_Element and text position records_
☆ ☆ ☆ ☆

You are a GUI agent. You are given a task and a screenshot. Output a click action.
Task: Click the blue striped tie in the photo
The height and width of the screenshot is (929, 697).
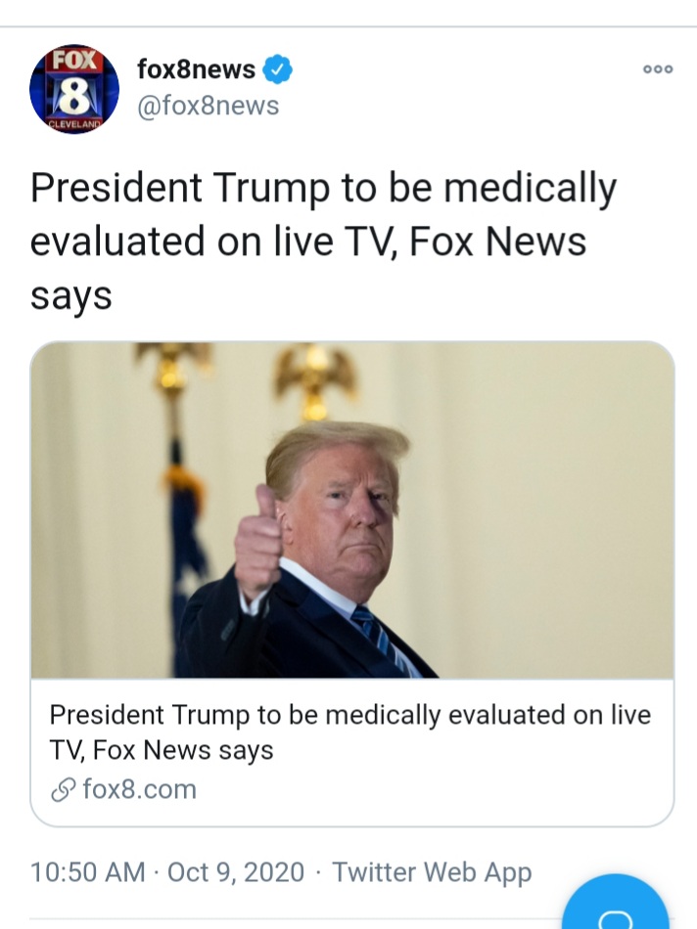pos(380,640)
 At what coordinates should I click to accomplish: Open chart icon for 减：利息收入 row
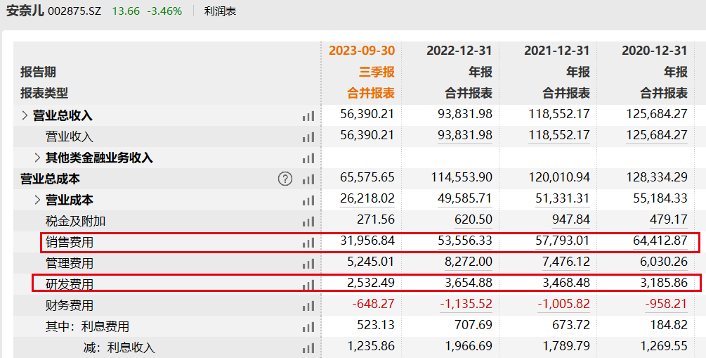click(308, 347)
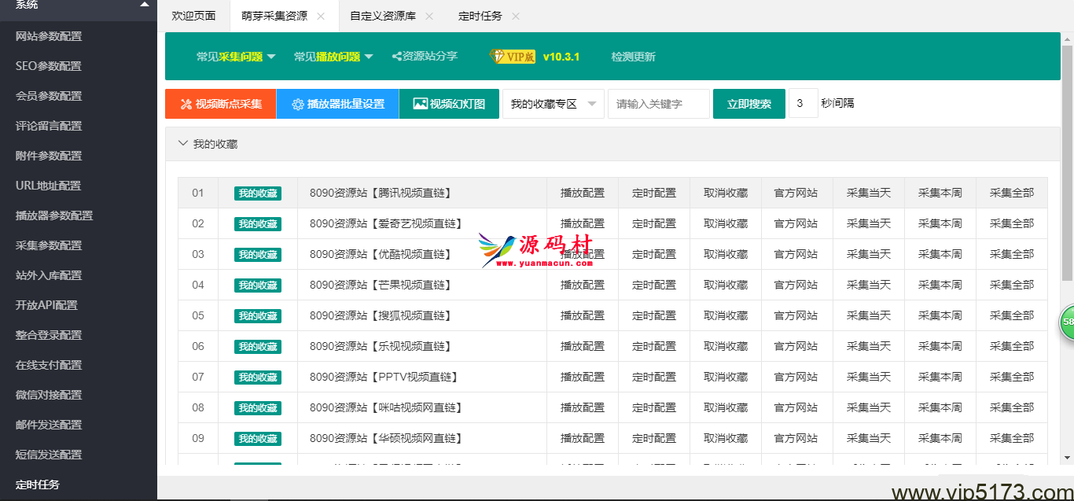Click the seconds interval number field
The image size is (1074, 501).
click(803, 104)
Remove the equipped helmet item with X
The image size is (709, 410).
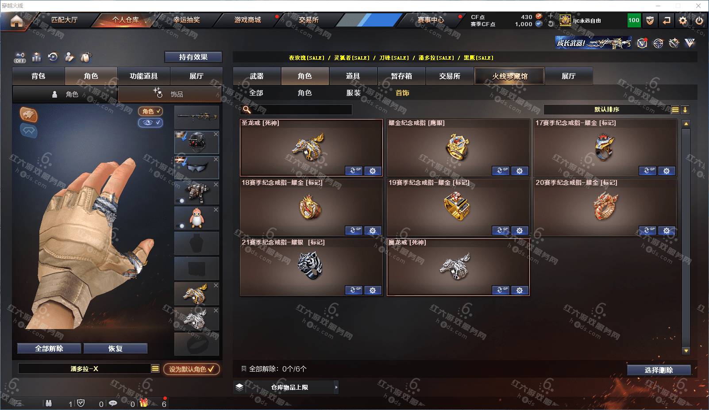(216, 134)
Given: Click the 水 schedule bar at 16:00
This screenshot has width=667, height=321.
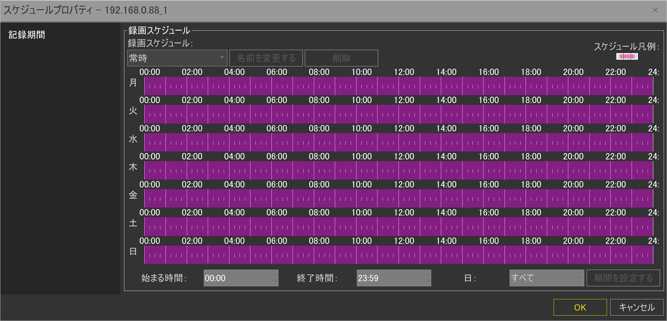Looking at the screenshot, I should (x=484, y=142).
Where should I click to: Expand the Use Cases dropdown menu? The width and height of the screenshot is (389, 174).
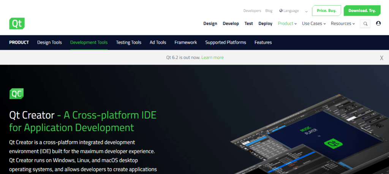(314, 24)
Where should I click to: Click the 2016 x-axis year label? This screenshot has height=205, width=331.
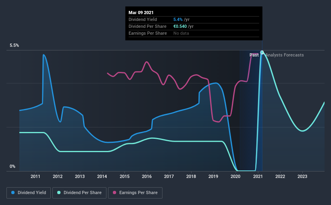pyautogui.click(x=147, y=176)
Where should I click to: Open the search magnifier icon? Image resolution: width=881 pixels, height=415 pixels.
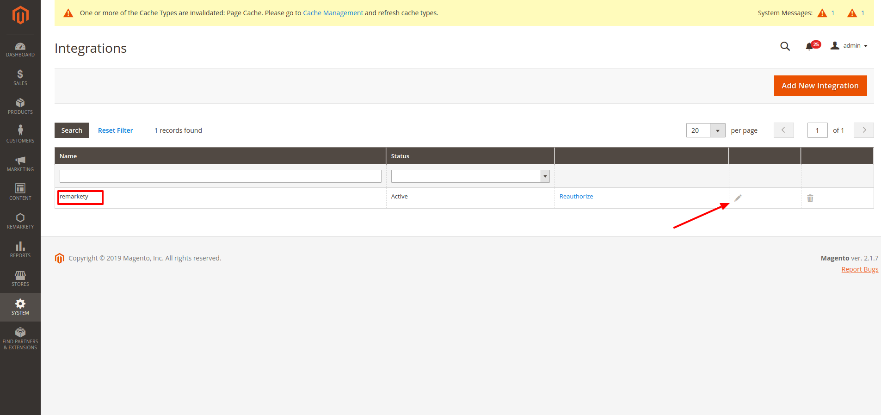click(x=785, y=46)
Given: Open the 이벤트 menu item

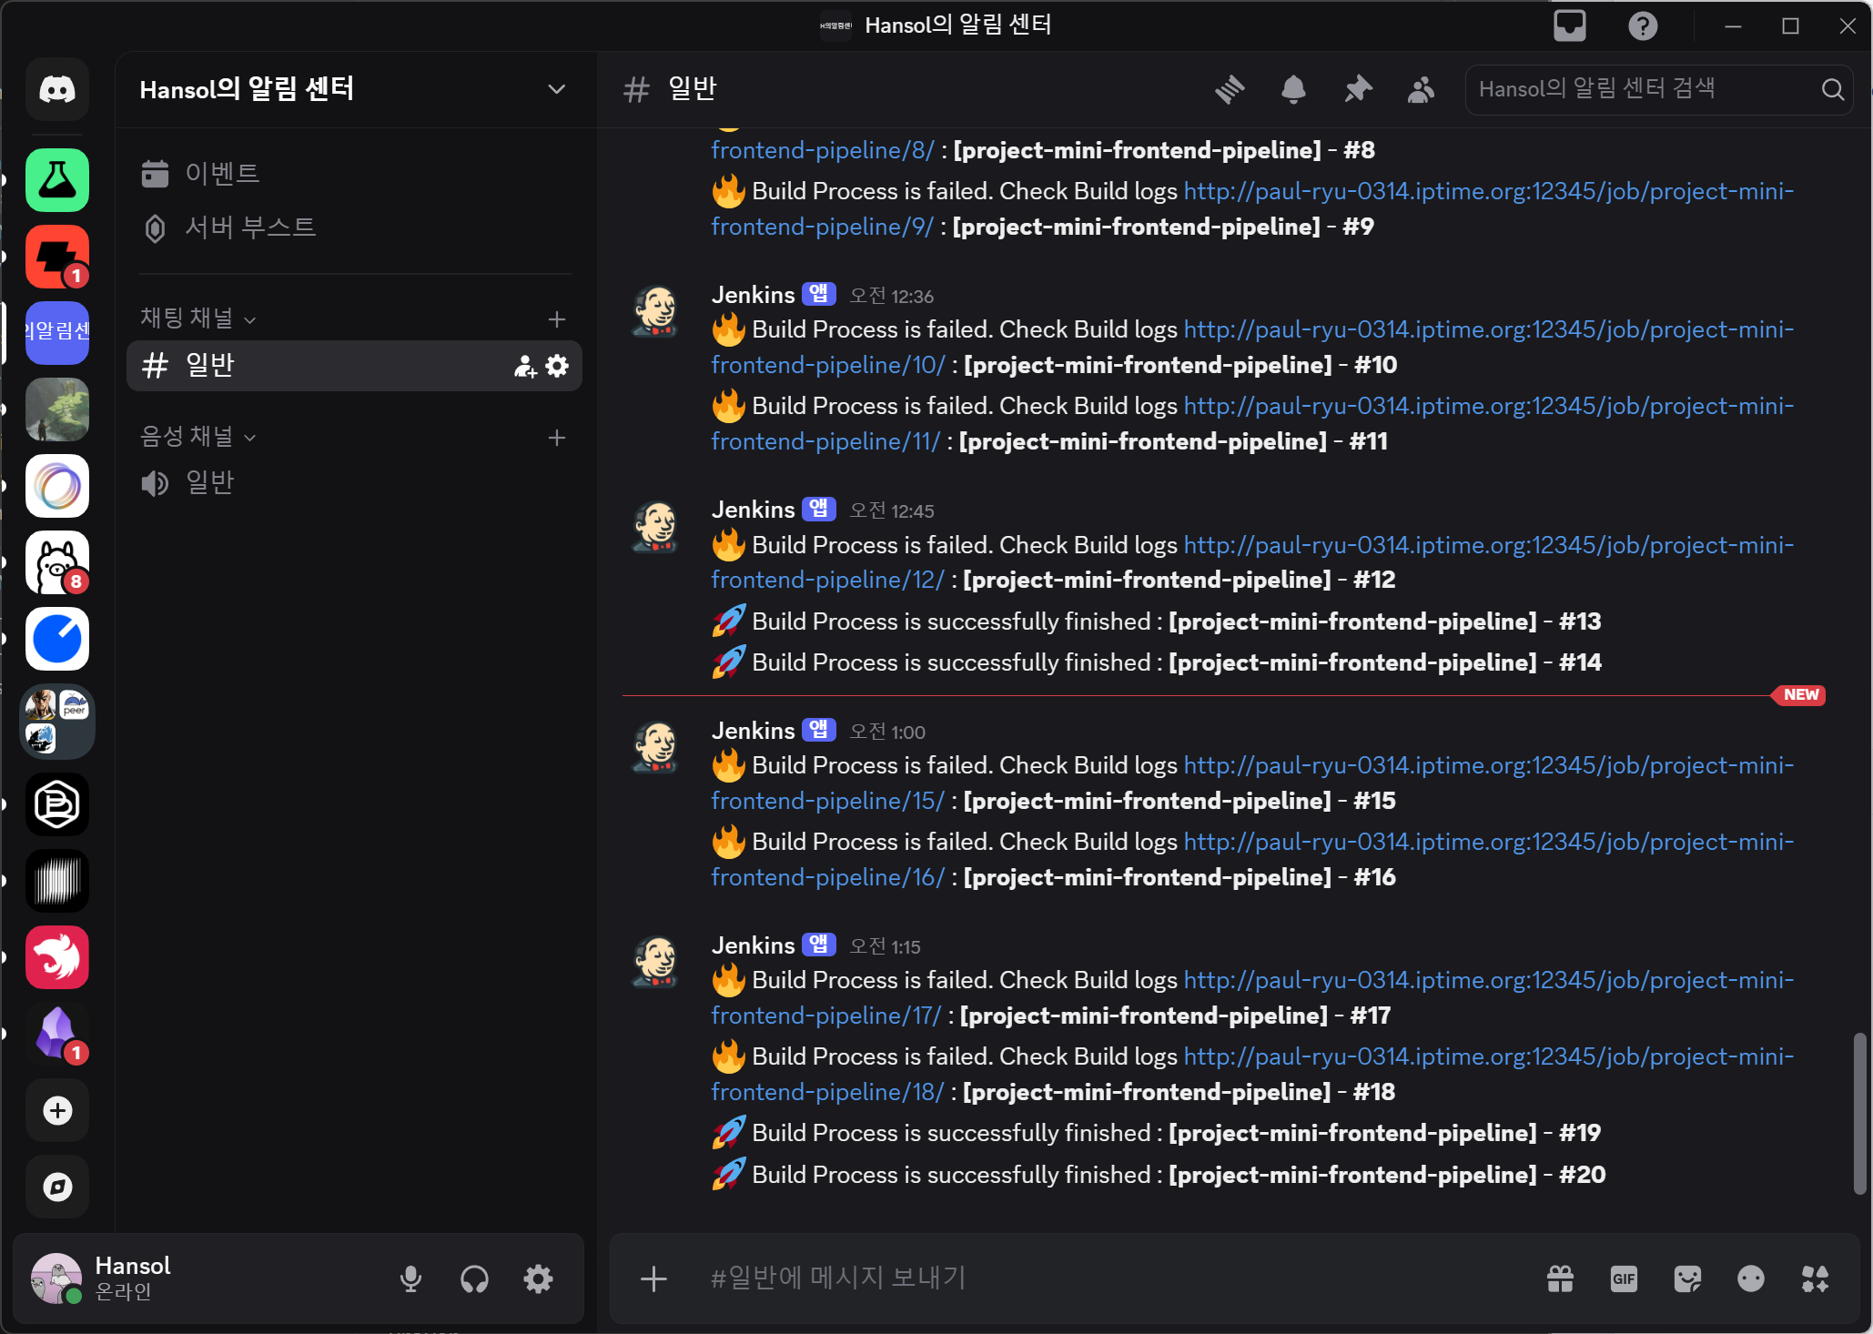Looking at the screenshot, I should (x=222, y=173).
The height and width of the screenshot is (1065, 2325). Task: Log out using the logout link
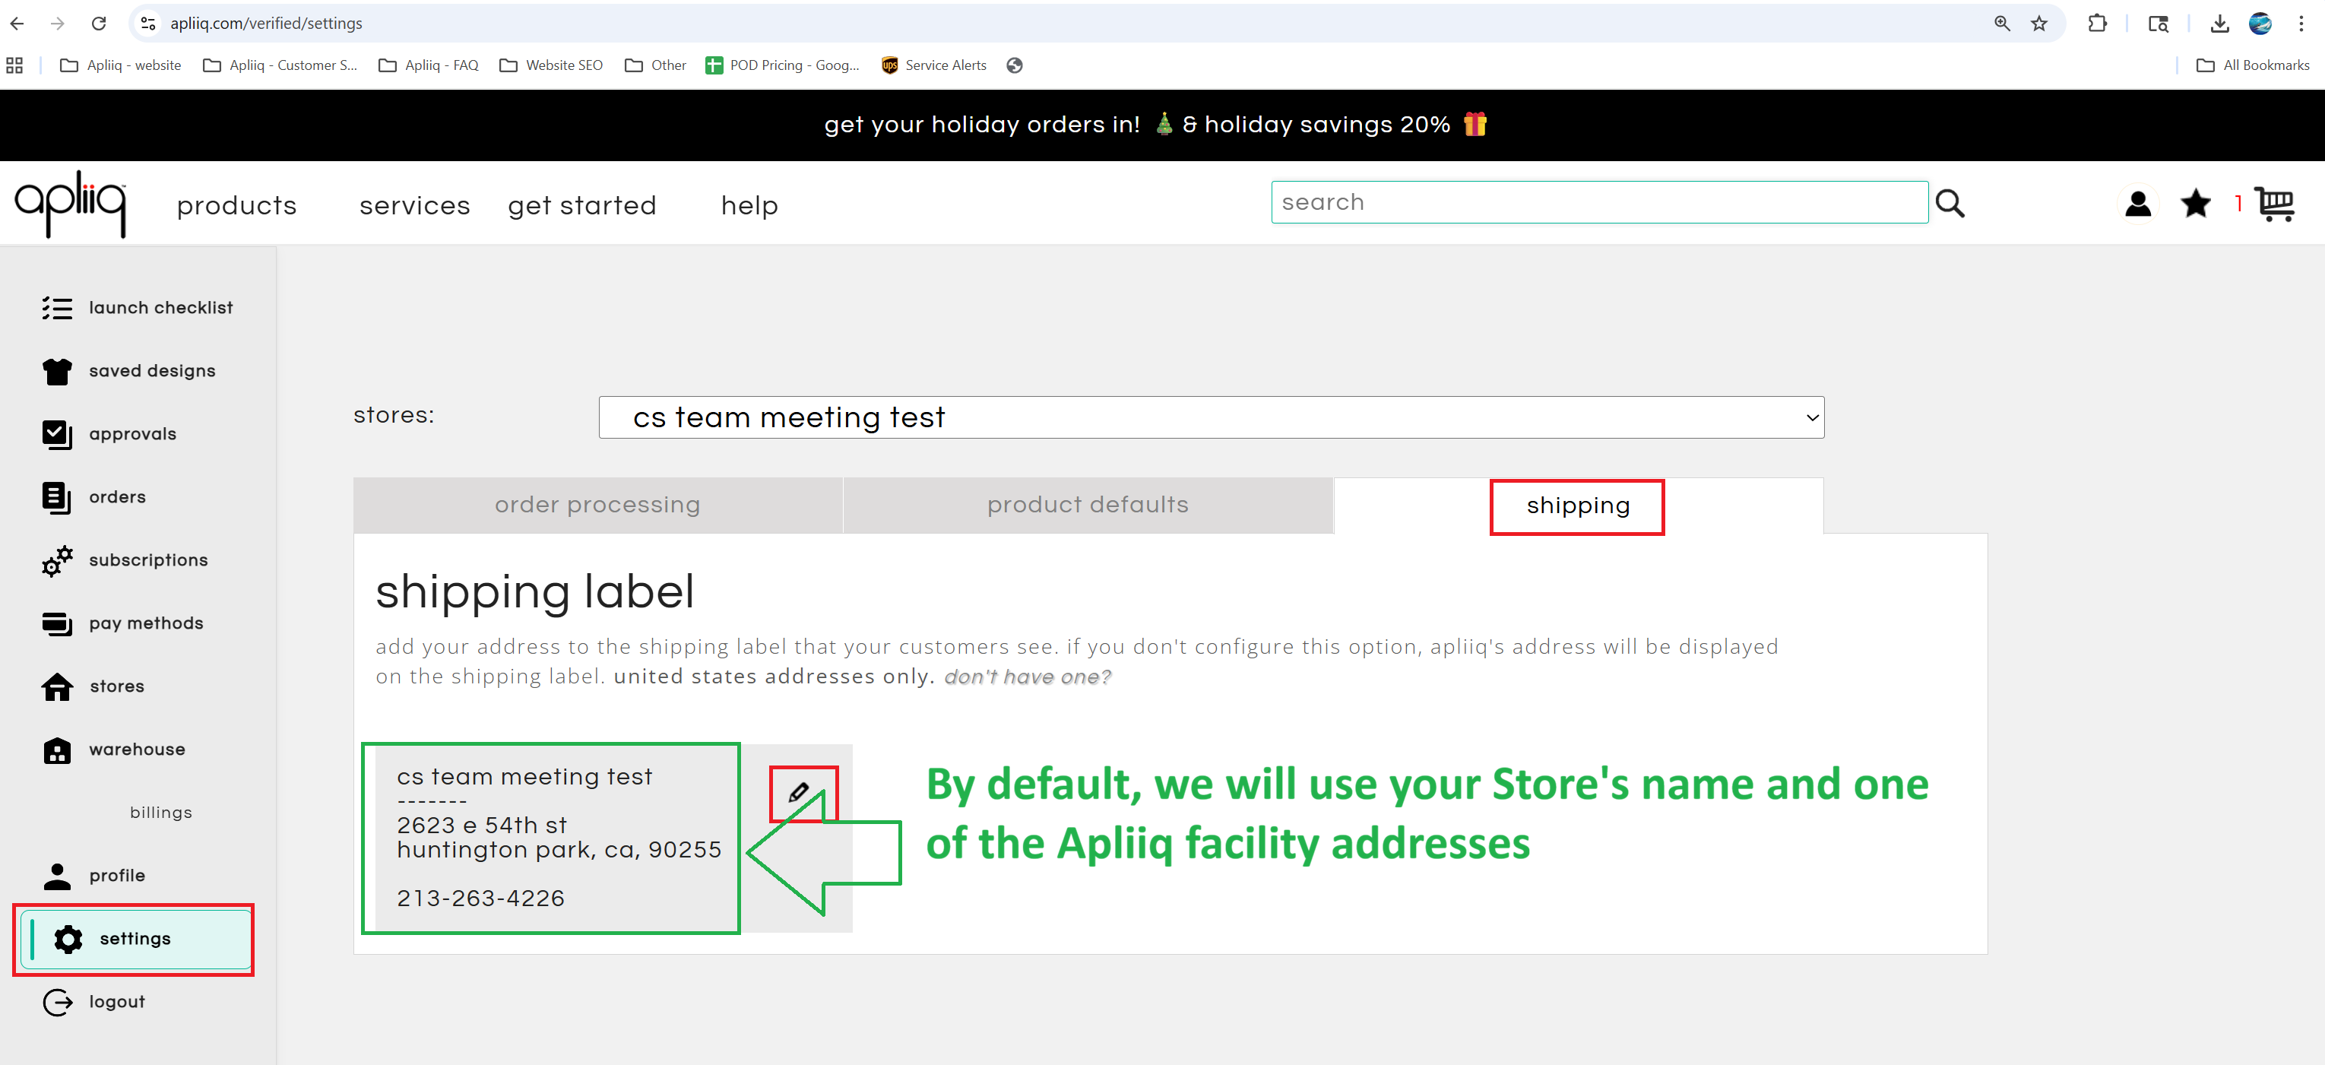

☆ ☆ ☆ ☆

_WRITTEN REQUEST_
Please express every line of the records above as a Markdown table with the columns "No." and "Entry", numbering the rows and skipping any blank lines. Leave the pictures out of the table.

_CORRECT RESPONSE_
| No. | Entry |
|---|---|
| 1 | You are a GUI agent. You are given a task and a screenshot. Output a click action. |
| 2 | Task: Click the blue striped tie in the photo |
| 3 | The height and width of the screenshot is (929, 697). |
| 4 | pos(380,640) |
| 5 |  At what coordinates should I click to accomplish: Open chart icon for 减：利息收入 row |
| 6 | click(308, 347) |
| 7 | Click the seconds interval number field |
| 8 | The image size is (1074, 501). |
| 9 | click(803, 104) |
| 10 | Remove the equipped helmet item with X |
| 11 | The image size is (709, 410). |
| 12 | (216, 134) |
| 13 | Given: Click the 水 schedule bar at 16:00 |
| 14 | This screenshot has width=667, height=321. |
| 15 | Looking at the screenshot, I should (x=484, y=142). |
| 16 | Where should I click to: Expand the Use Cases dropdown menu? The width and height of the screenshot is (389, 174). |
| 17 | (314, 24) |
| 18 | Where should I click to: Click the 2016 x-axis year label? This screenshot has height=205, width=331. |
| 19 | pyautogui.click(x=147, y=176) |
| 20 | Where should I click to: Open the search magnifier icon? Image resolution: width=881 pixels, height=415 pixels. |
| 21 | click(x=785, y=46) |
| 22 | Given: Open the 이벤트 menu item |
| 23 | Looking at the screenshot, I should (x=222, y=173). |
| 24 | The height and width of the screenshot is (1065, 2325). Task: Log out using the logout link |